From: Freedman, Dan [mailto:firstname.lastname@example.org]
Sent: Friday, May 13, 2016 10:27 AM
To: Velz, Peter T. EOP/WHO ; Allen, Jessica L. EOP/WHO ; Barnes, Desiree N. N. EOP/WHO
Subject: In-town Pool Report #1
POOL Report #1
Forced by the chance of inclement weather into the White House Grand Foyer, the President and First Lady welcomed Sauli Niinistö, President of the Republic of Finland; Erna Solberg, Prime Minister of Norway; Stefan Löfven, Prime Minister of Sweden; Lars Løkke Rasmussen, Prime Minister of Denmark; and Sigurður (Sigurdur) Ingi Jóhannsson, Prime Minister of the Republic of Iceland, to the White House for a U.S.-Nordic Leaders Summit. The President, Sauli Niinistö of Finland, and Erna Solberg of Norway delivered opening remarks.
The president wore a dark blue suit and light blue tie. The First Lady appeared in an asymmetrical black jacket and a whitish-silvery modern-art type print dress. (Pooler is not a fashion critic.) The ceremony got underway about 20 minutes late at 9:21.
In attendance in rows of seats to the president’s right were Secretary of State John Kerry, National Security Adviser Susan Rice, and members of the Nordic countries diplomatic corps.
Seated immediately to president’s right were the presidents and prime ministers of Finland, Norway, Sweden, Denmark and Iceland. The first spouses sat to president’s left next to FLOTUS, including Sindre Finnes, husband of Norway’s prime minister.
Pretty much the standard greetings for long-time allies who share democratic, open-society values. (Check all remarks against transcript.) The president tentatively said ``welcome’’ in the respective languages. He said the summit is ``an opportunity for Michelle and me to return some of the warmth we received’’ in visits to Copenhagen and Stockholm. ``They are extraordinary countries and for our purposes today, extraordinary friends.’’

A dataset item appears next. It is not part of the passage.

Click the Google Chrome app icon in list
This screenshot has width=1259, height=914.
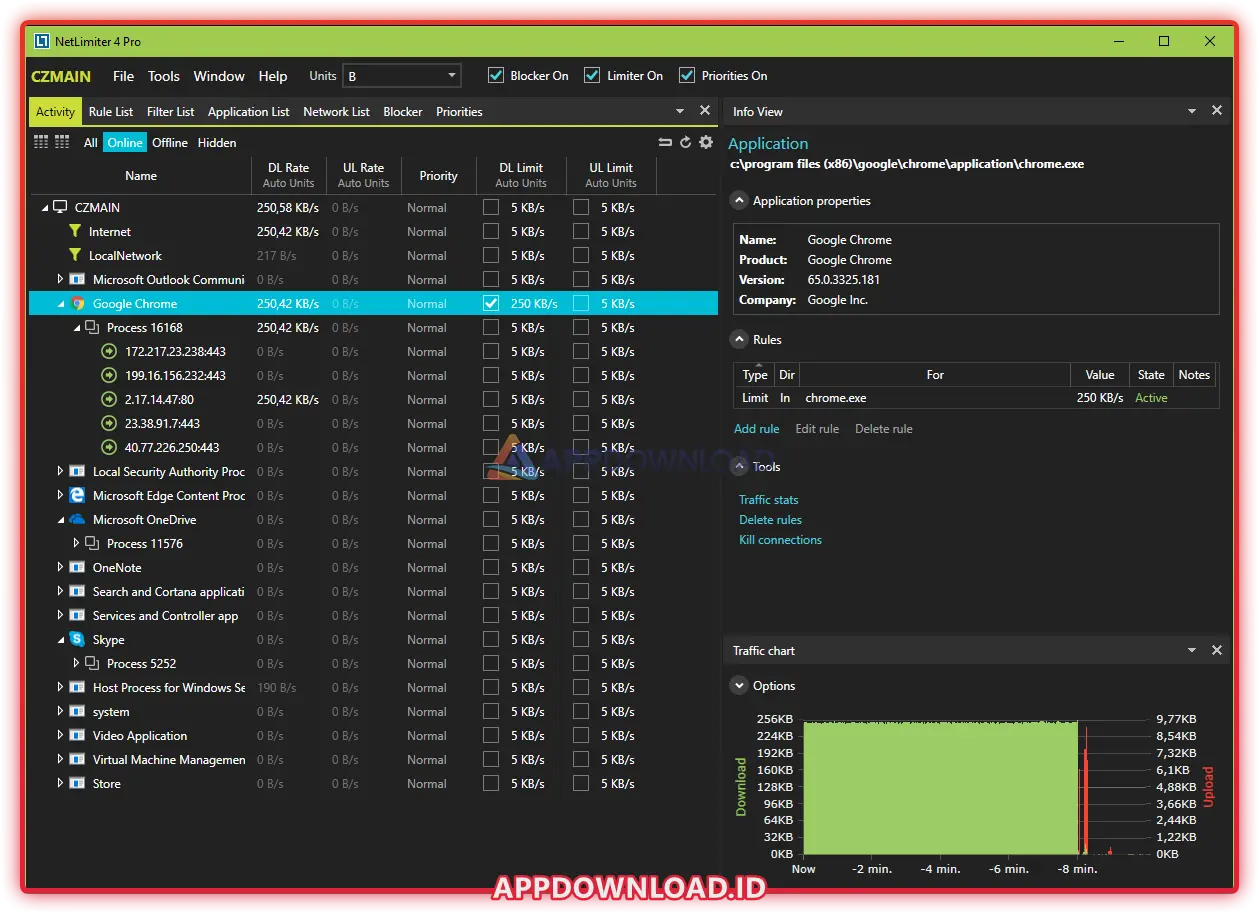(x=78, y=304)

The president noted the waves of migration from the Nordic countries to the United States and how Leif Ericsson landed in the New World a thousand years ago. As democracies, ``we share the same values.’’ The people of these nations maintain their optimism ``despite not getting much sun.’’ The countries shared values and political outlooks include free markets, effective safety nets, and concern over climate change (especially in terms of the Arctic).
The Nordic countries ``consistently punch above their weight’’ in terms of national security, economics. The summit is especially important because ``we don’t want to take our best friends for granted.’’ The president joked about ``Game of Thrones’’ and how Nordic languages sound like what’s spoken on the show to American ears. But he hailed the many products that are commonplace on our shores, including furniture and Leggos, Also, ``Finland has the most heavy metal bands in the world’’ per capita.
The prime ministers of Finland and Norway also offered greetings. They were a bit hard to hear because of heavy accents and not-so-great acoustics. But in sum, they returned the president’s compliments concerning shared values, democratic traditions. The PM of Norway said her country looked to the US in 1814 to draft their Constitution. Also, she said, there are more Norwegian-Americans in this country than in all of present-day Norway.
The presidents, prime ministers and spouses exited through the Blue Room to begin talks.
Per the White House:
This summit will be an opportunity to continue our close collaboration with the Nordic countries on a range of issues, including countering terrorism and violent extremism, protecting the environment, coordinating on Arctic issues, promoting the Global Health Security Agenda, advancing sustainable development, enhancing nuclear security, providing humanitarian assistance, and addressing the migration and refugee crisis in a humane and orderly way.
This summit will deepen U.S.-Nordic cooperation while highlighting America’s continued commitment to European security, trans-Atlantic trade, and the promotion of common democratic values.